If you’re looking for a favorite of sorts, consider UConn was the lowest-seeded one of the four that included Kentucky, Butler and Virginia Commonwealth, the latter one of only three double-digit seeds in tournament history to win four games and advance, The Huskies won one of their four previous titles against that group.
And if you’re looking for a villain, especially in Texas, consider that the Hurricanes knocked off top-seed Houston as well as number two seed UT, thus ruining the chance for locals to fill up the stadium. And in a climate where Texas and Florida already have a political arch-rivalry to see who can be a more conservative leader in culture wars, having the likes of schools from such blue-friendly locations as Connecticut and Southern California, on the heels of a political rally held in Waco for the leading Republican candidate for the 2024 presidential nomination, let’s just say the overtones for this gathering are particularly, pardon the pun, stormy.

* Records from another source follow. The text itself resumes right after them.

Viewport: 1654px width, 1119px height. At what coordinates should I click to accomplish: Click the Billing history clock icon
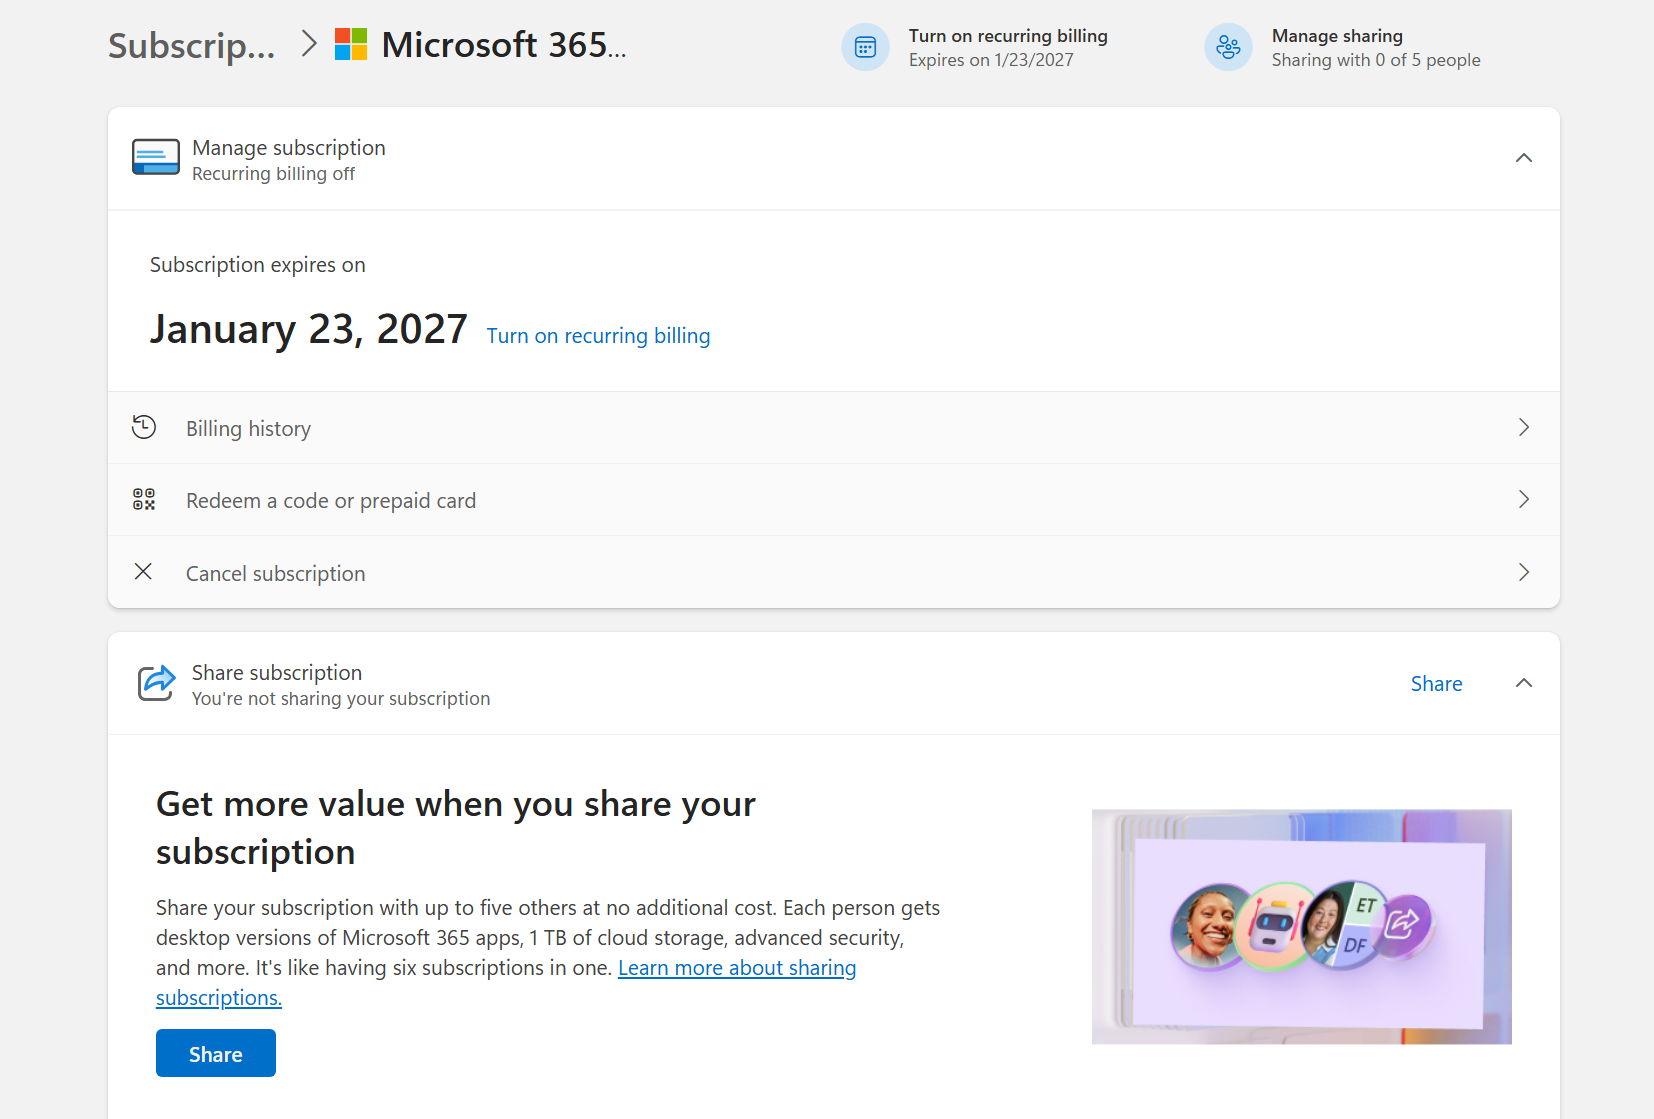tap(145, 427)
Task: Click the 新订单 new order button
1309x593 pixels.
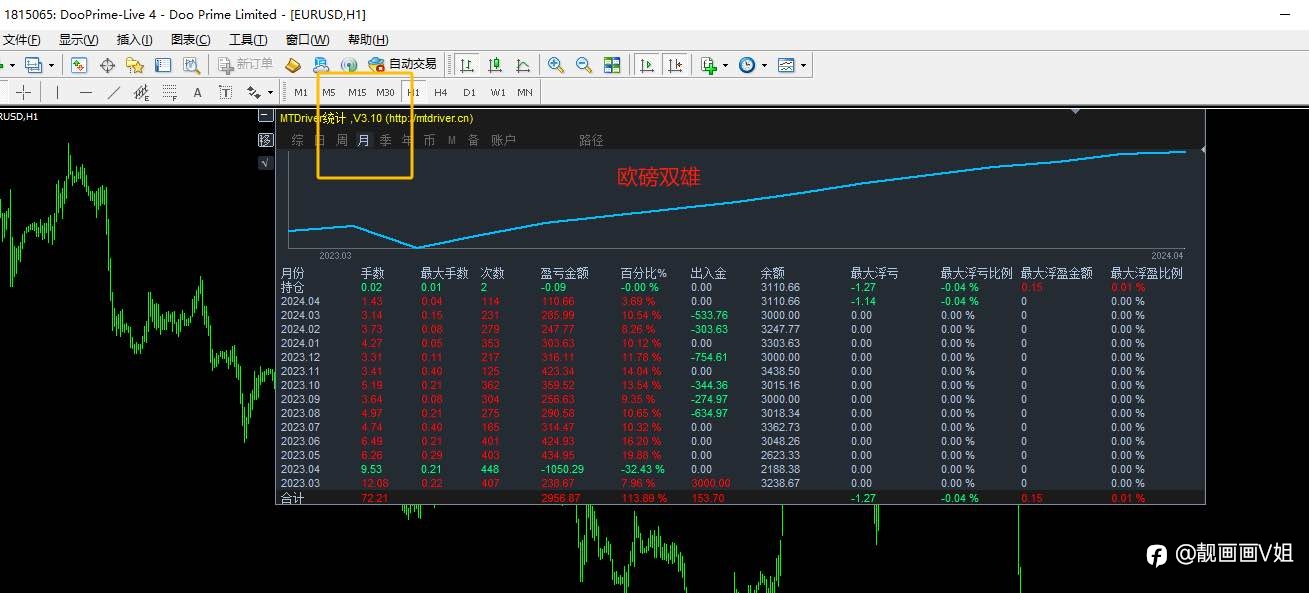Action: pyautogui.click(x=245, y=65)
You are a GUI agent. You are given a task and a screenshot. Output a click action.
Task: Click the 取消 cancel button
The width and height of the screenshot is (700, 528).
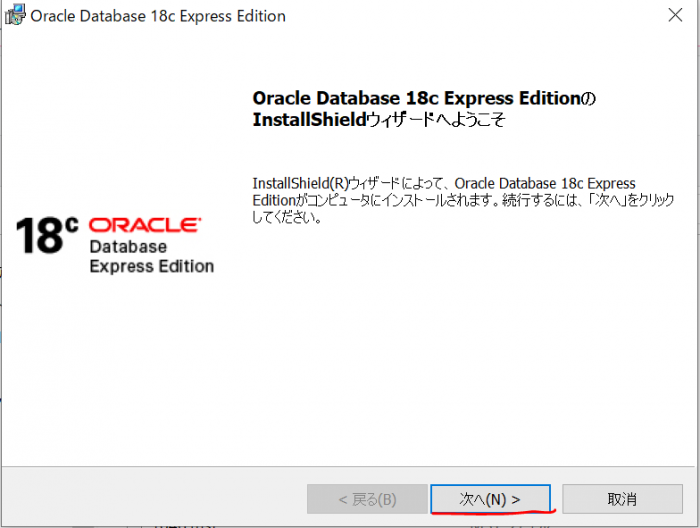click(x=621, y=498)
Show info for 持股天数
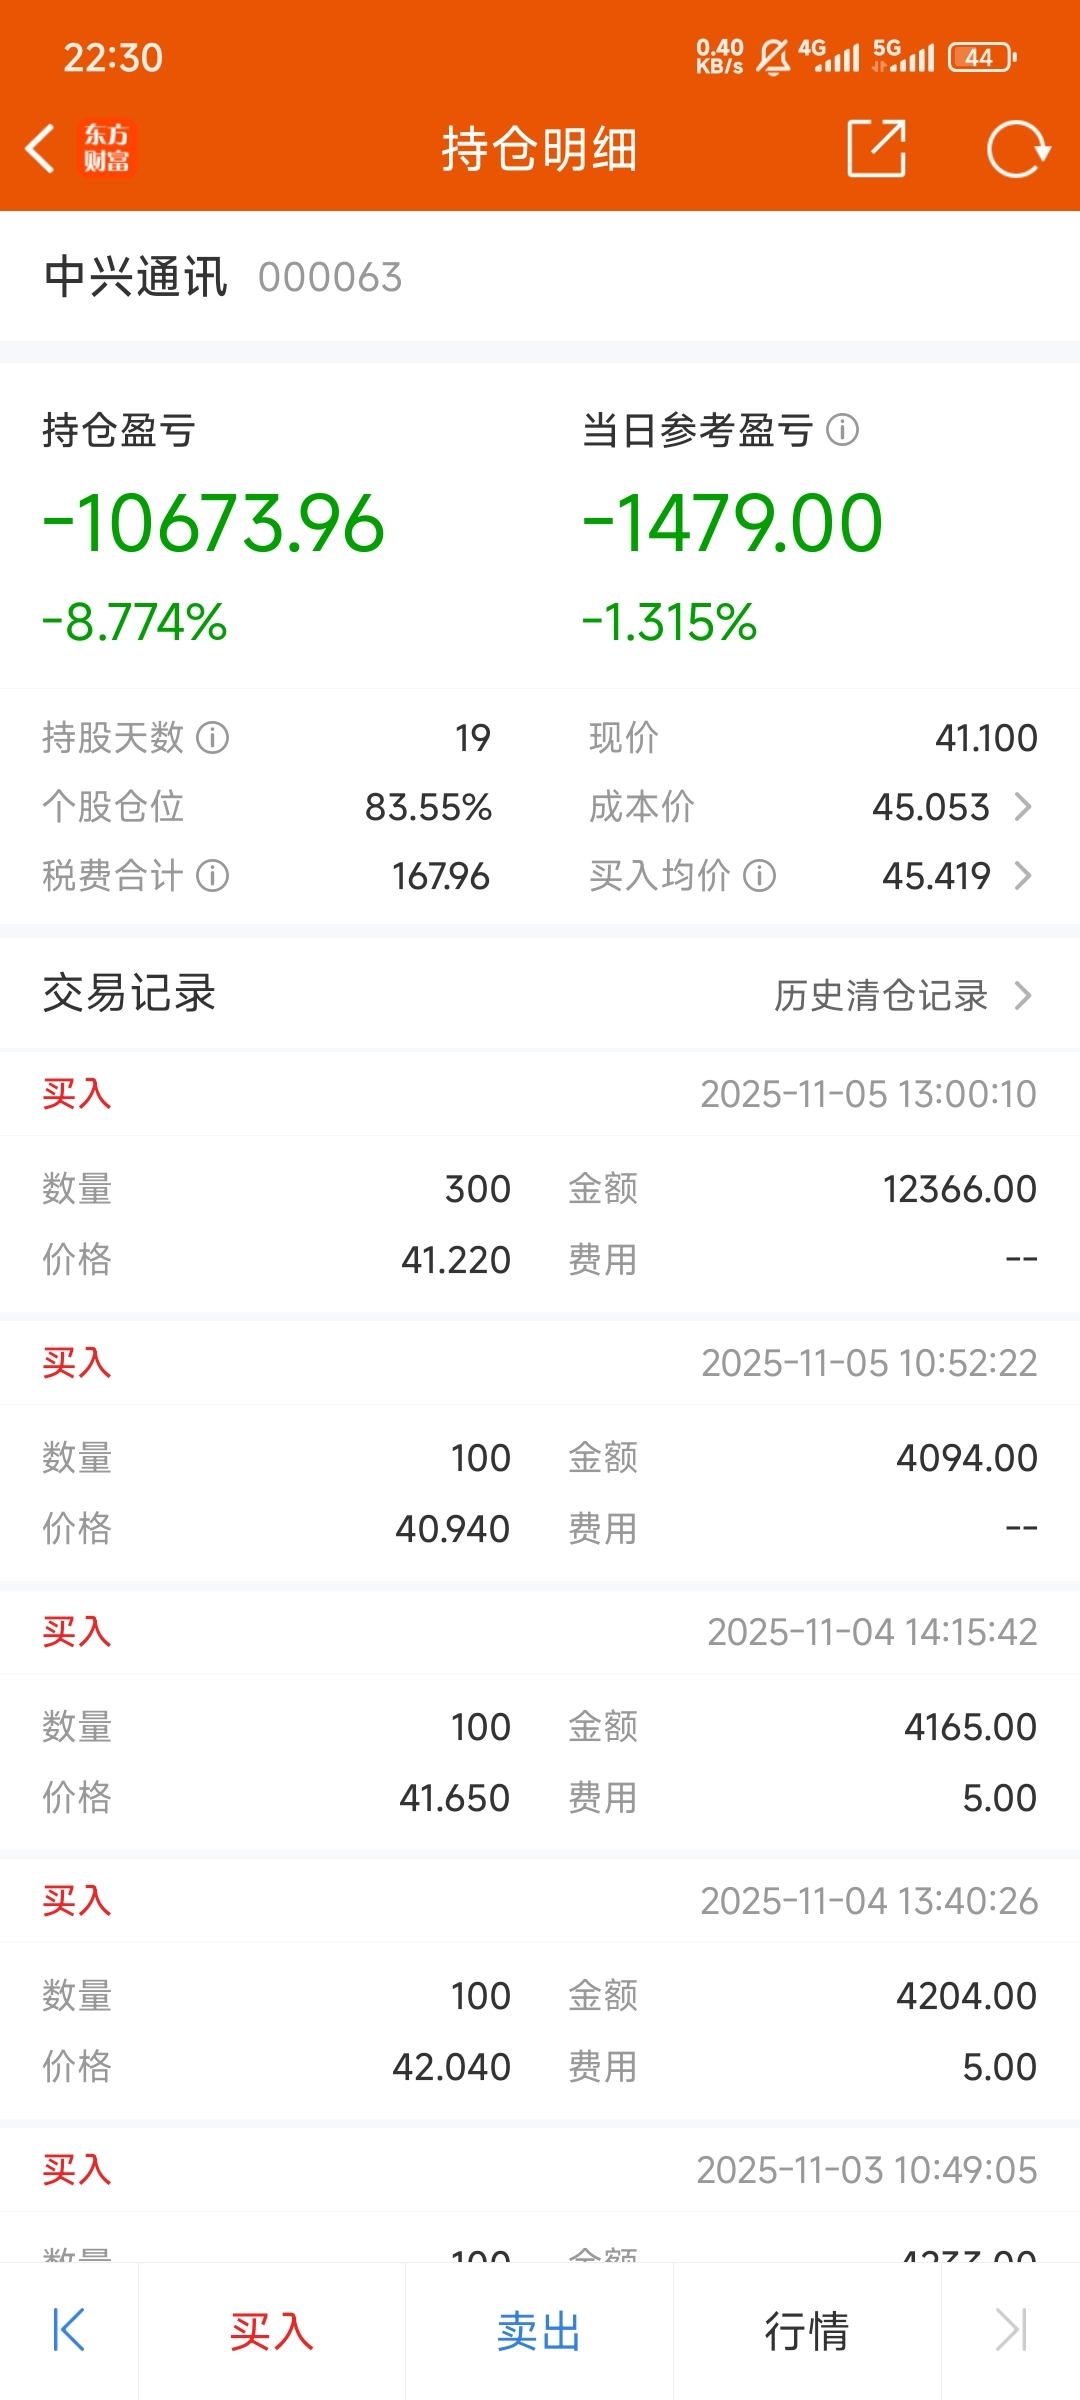The width and height of the screenshot is (1080, 2400). click(212, 738)
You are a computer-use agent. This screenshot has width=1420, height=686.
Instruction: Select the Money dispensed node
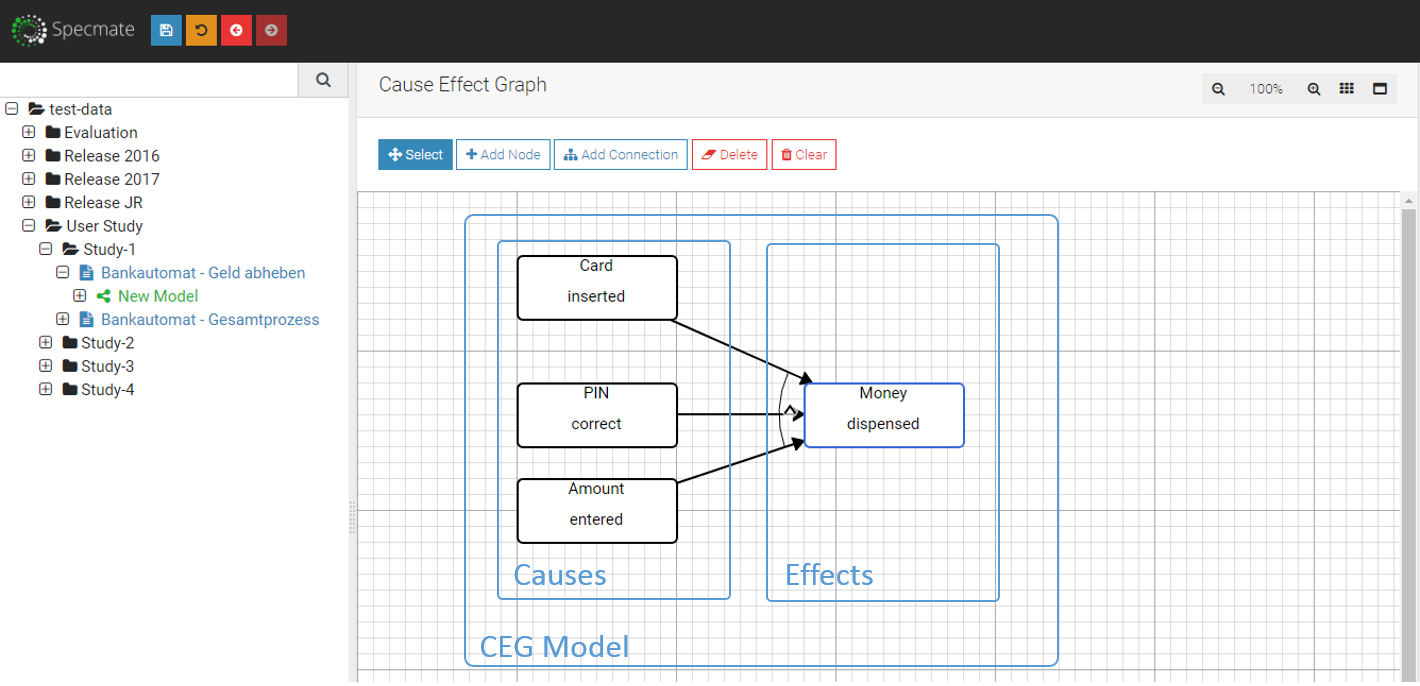884,415
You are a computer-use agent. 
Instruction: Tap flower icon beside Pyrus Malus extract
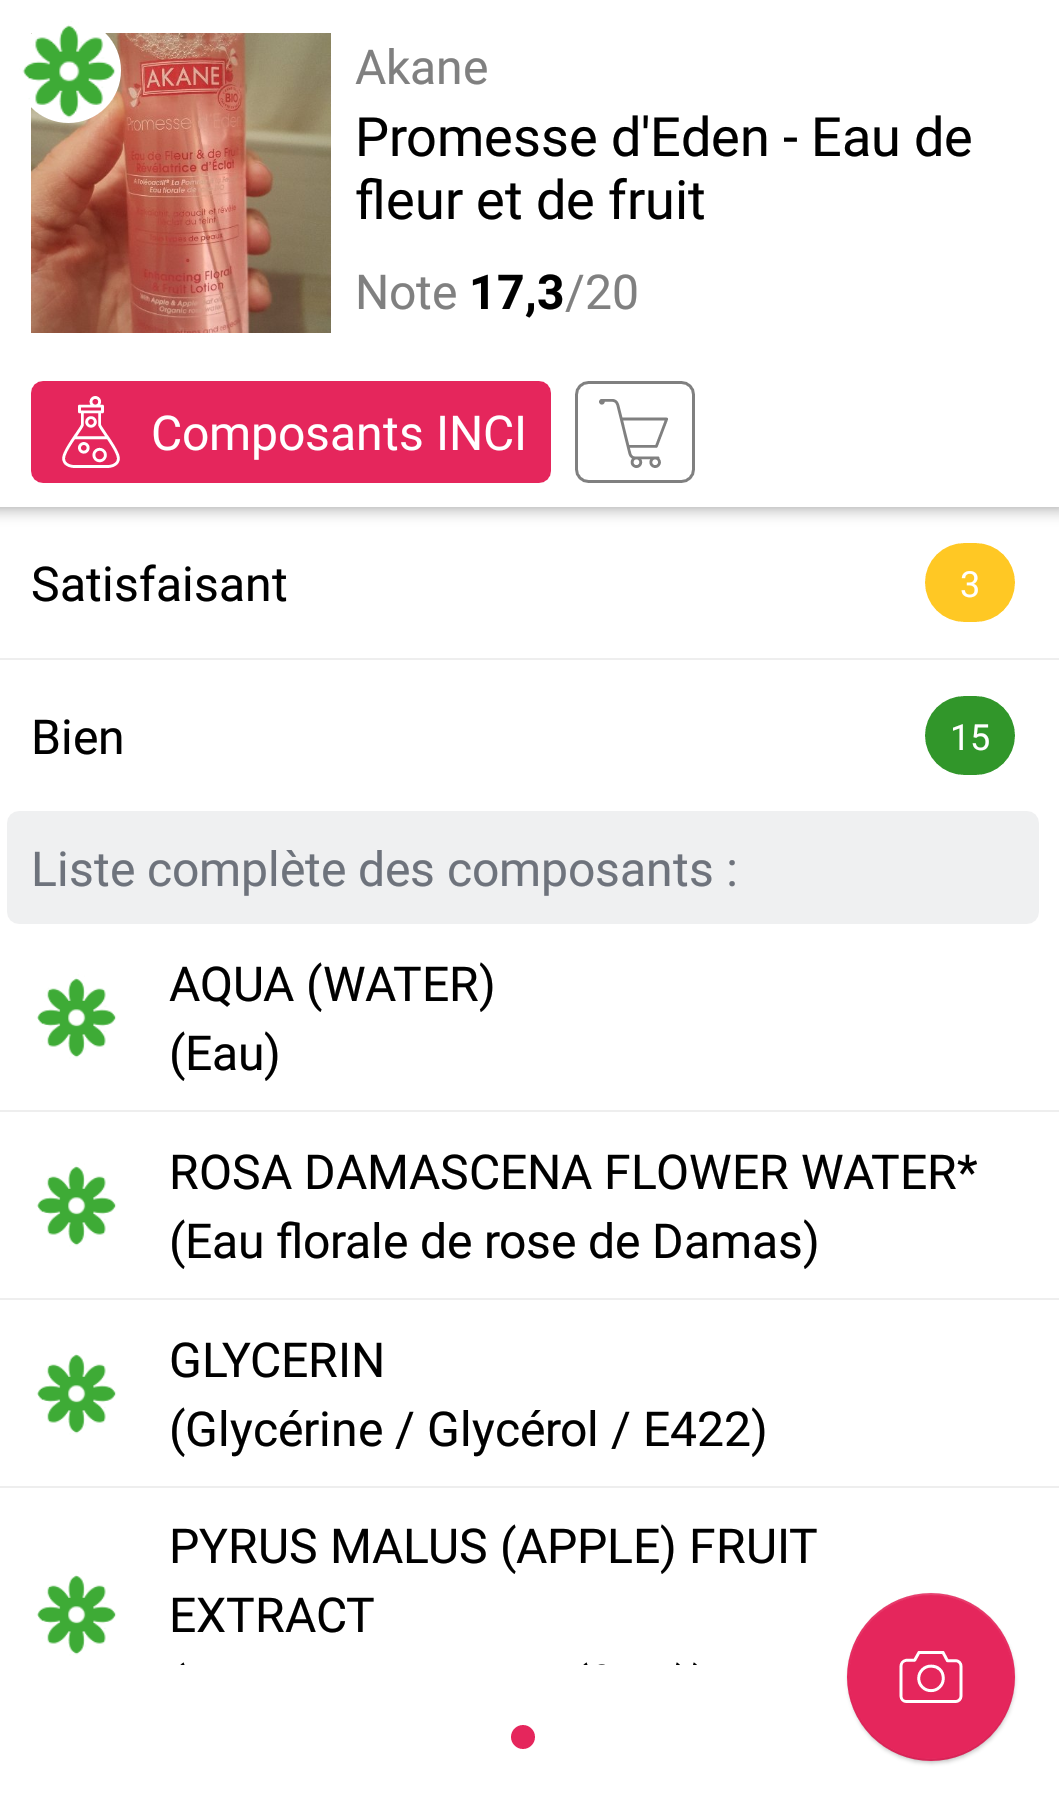coord(76,1614)
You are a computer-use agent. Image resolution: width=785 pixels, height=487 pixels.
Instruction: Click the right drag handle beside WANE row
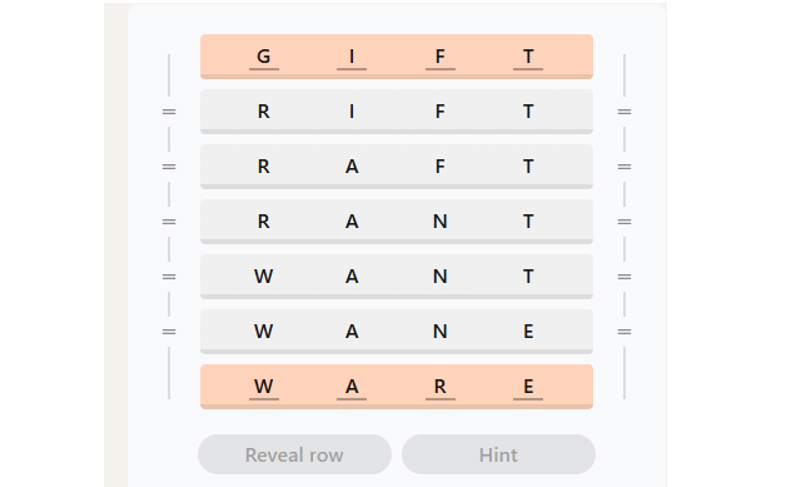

Considering how revered college basketball in what I professionally once referred to as “the flyover states”, and considering the options available to students and fans of FAU, UM and SDSU, it must be exceptionally demoralizing to those who had planned to spend April Fool’s Day in Texas (and while the climate of Storrs, Connecticut isn’t tropical, it’s close enough to New York and Boston to also qualify as an unlikely gate-crasher).
But no matter what side of the political aisle you’re on, I’m confident this Final Four will be one for the ages, I know who I’m rooting for, but I wouldn’t bet a penny on picking a winner this year. But you would be wise to watch. You never know what might happen when the coastal elites crash the party.